Israel’s National Security Council has assumed control of a massive bird flu outbreak in the Galilee, which scientists warn could become a “mass disaster” for humans.
Over half a billion migrating birds pass through the area every year, heading for warm African winters or balmy European summers, making this a catastrophic location for a major bird flu outbreak—right at the nexus of global avian travel.
The virus can be deadly if it infects people. The World Health Organization says more than half of the confirmed 863 human cases it has tracked since 2003 proved fatal. Most strains or variants of avian flu, H5N1, are relatively difficult to transmit to people.
“There could be a mutation that also infects people and turns into a mass disaster,” said Leshem, a zoologist at Tel Aviv University and director of the International Center for the Study of Bird Migration at Latrun.
So far, at least 5,400 wild cranes have died infected with the new H5N1 avian flu, which Israeli authorities fear could expand into a global emergency.
Of the 30,000 Eurasian cranes passing this winter at the Hula Nature Reserve, 17 percent are dead, and scientists fear the worst for their surviving brethren, at least 10,000 of which appear to be ailing. The infection of the cranes is the same strain of avian flu which infected chicken coops throughout northern Israel, and led to the cull in recent days of nearly 1 million birds.
Israelis will be without their beloved chicken schnitzel—and without eggs—until a supply chain of imported birds is established.
The deaths of thousands of wild birds in the Hula Nature Reserve, one of the world’s premier bird sanctuaries, “is an extraordinary event with global ramifications,” warned Tel Aviv University Professor of Zoology Noga Kronfeld Shor in an interview with Reshet Bet Radio.
Shor, who is also the chief scientist at Israel’s Ministry of the Environment, noted that the carcasses of other waterbirds, such as pelicans and egrets, have already been found.
Israelis have been warned not to approach any wild bird that looks sick, and not to touch any bird droppings.
Yoav Motro, a specialist in vertebrates and locusts at Israel’s Ministry of Agriculture, said that for now, H5N1 is presenting “like the opposite of COVID. Compared to COVID, the chances of [humans] catching this are very, very slight—but unlike COVID, the risks of dying from it if you do catch it are very high.”
“It is a tragic ecological event,” he said. “And we simply do not know how it will end, or where it will lead.”
Israeli scientists don’t yet know the full scale of the die-off in Israel because of the dangers inherent in fishing around marshes and wetlands. Observing birds that shy away from human contact and the urgent matter of retrieving bird carcasses is proving even more challenging because of the lack of waterproof protective gear currently available in the arid country.

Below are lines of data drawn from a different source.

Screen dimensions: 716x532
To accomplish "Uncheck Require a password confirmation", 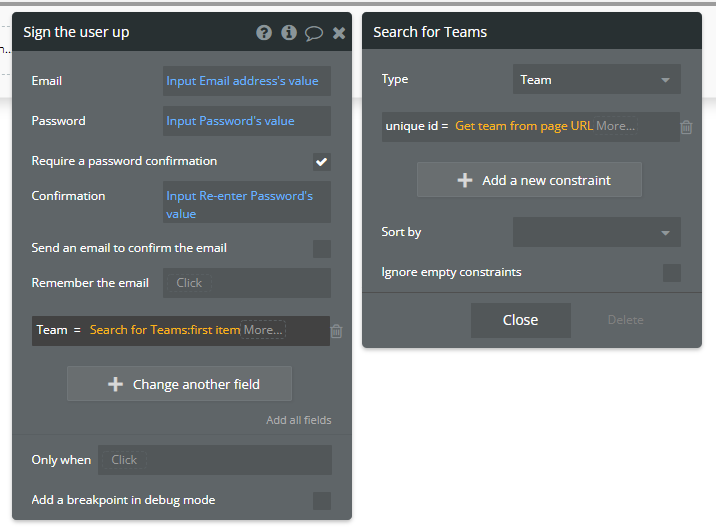I will pos(321,161).
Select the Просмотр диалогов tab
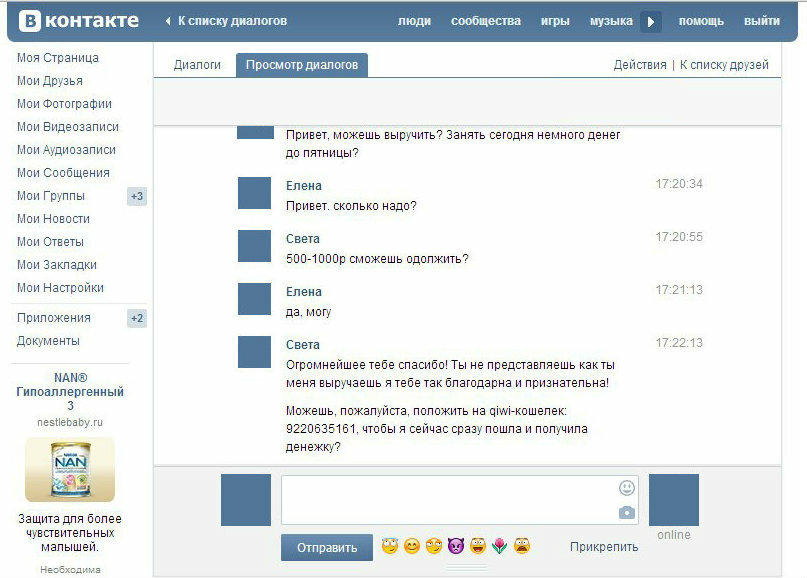This screenshot has height=578, width=807. click(302, 65)

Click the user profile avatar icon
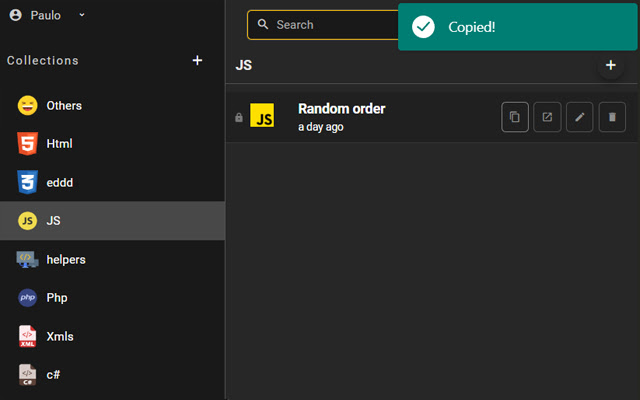pos(15,15)
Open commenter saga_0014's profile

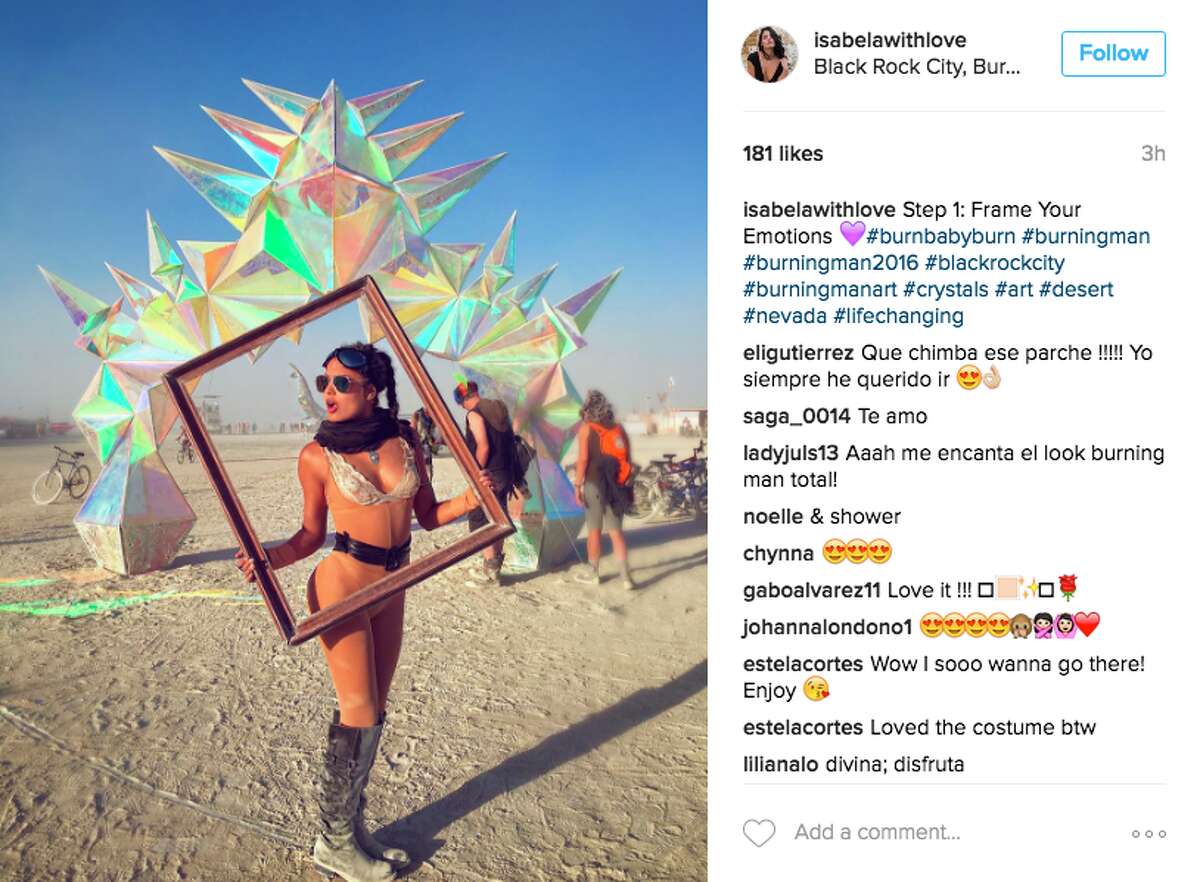coord(797,416)

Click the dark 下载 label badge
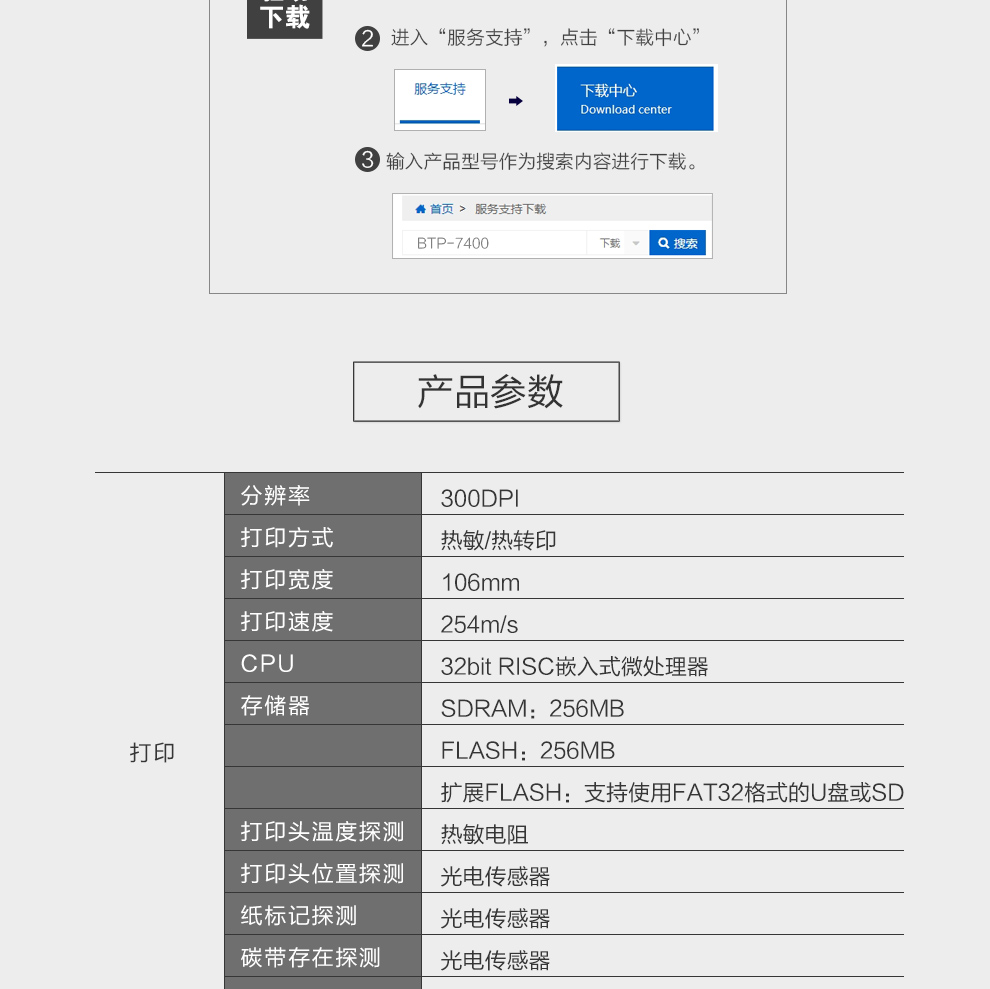pyautogui.click(x=285, y=18)
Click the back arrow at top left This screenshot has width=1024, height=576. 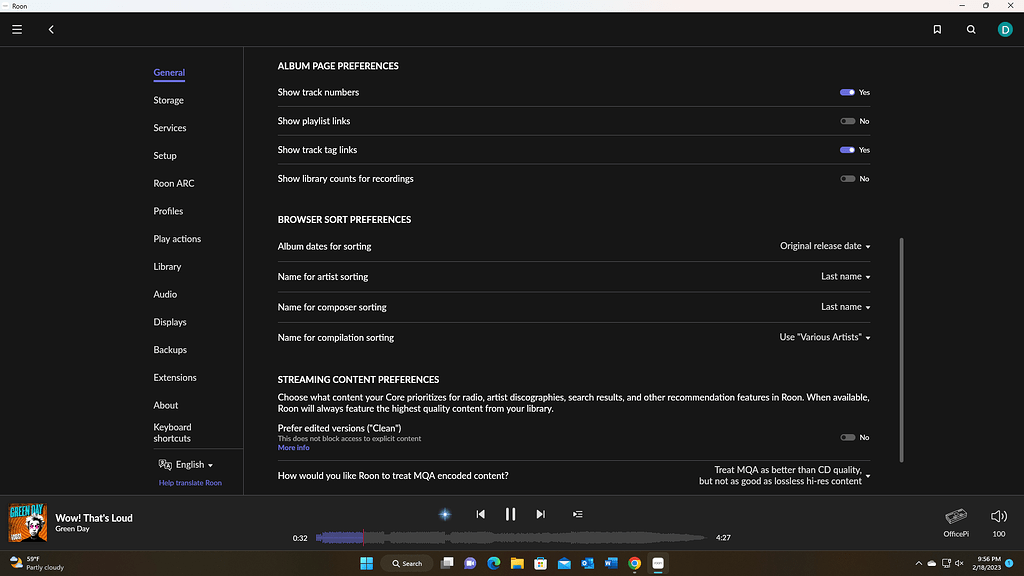click(51, 29)
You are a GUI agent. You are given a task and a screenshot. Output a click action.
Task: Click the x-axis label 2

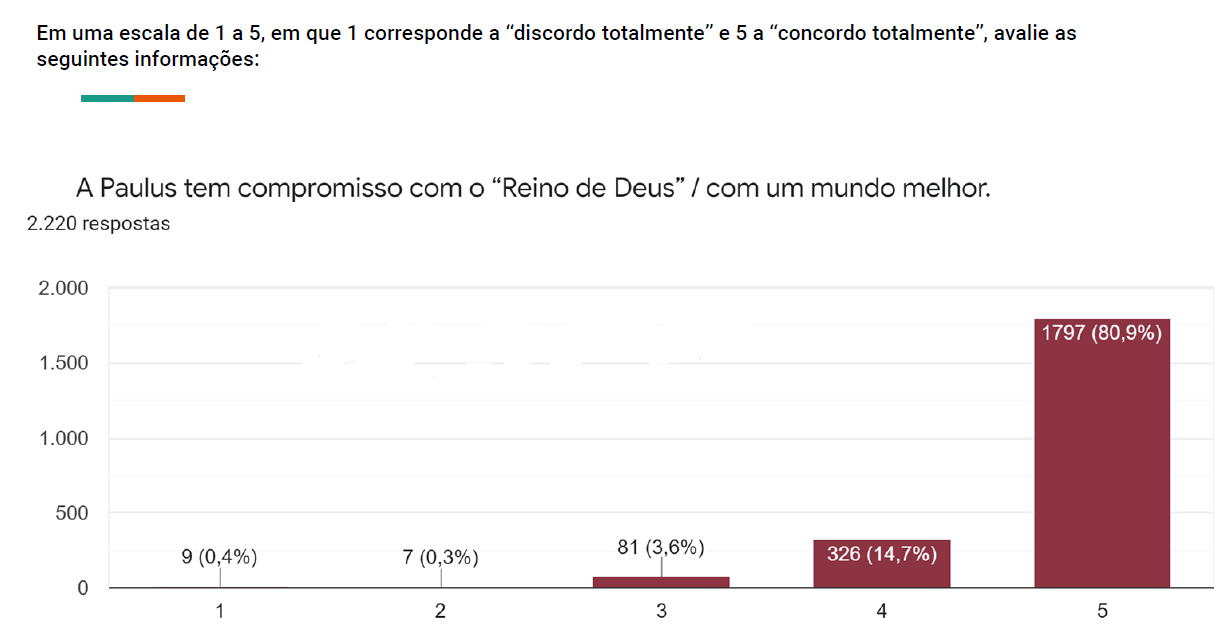pyautogui.click(x=441, y=612)
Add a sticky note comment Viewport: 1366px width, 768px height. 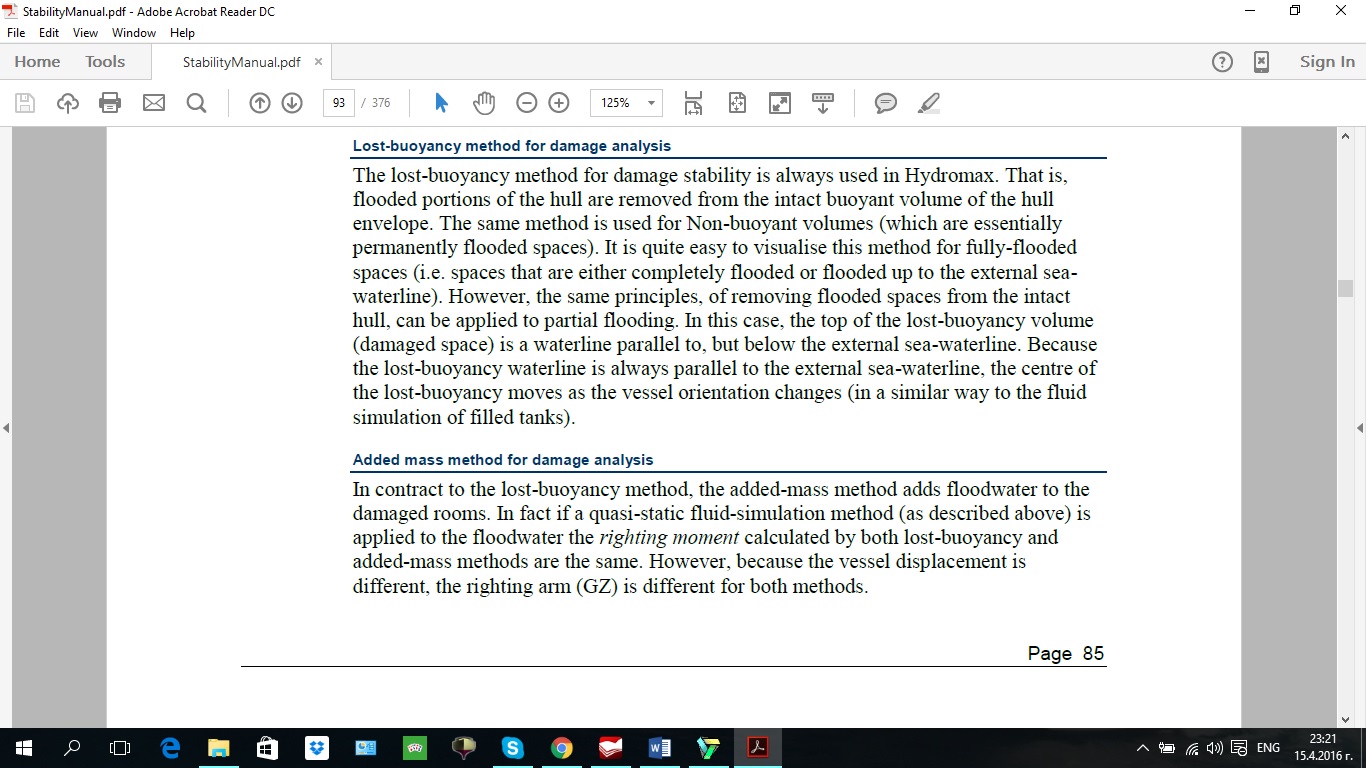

While the disaster is evident in the Hula Valley, in Israel’s fertile north, crane mortality has also been observed in other sites, though not yet in Jerusalem, according to Yotam Bashan of the Jerusalem Bird Observatory.
“There is no way to know what is going to happen,” Motro said in an interview with The Daily Beast. “When you identify avian flu in chicken coops you kill all the chickens and disinfect the coops. In the wild, at this level of infection, I don't know where it will lead. I’m worried.”
Shalom Bar Tal, an experienced wildlife photographer, told The Daily Beast that he was one of the only people allowed nocturnal access to observe the dead and dying birds. “It could turn into an ecological disaster no less significant than the corona epidemic,” he said.
For now, no Israeli is known to be infected with H5N1, but Israelis who were exposed to wild birds are taking the antiviral Tamiflu.
Both Motro and Bar Tal noted the heartrending scenes of weak, infected cranes leaning over their dead. Cranes mate for life and live in strong family units, Motro said. “That means that when one dies, the rest of the family—I don’t know how to define it—but it mourns.”
The cranes’ close physical proximity to one another and tight-knit family structure almost ensures, he said, that when one crane dies, “a close family member will be the next to die.”
“There is no treatment,” he said, “no way to help.”
We can only hope it doesn’t mutate and jump species.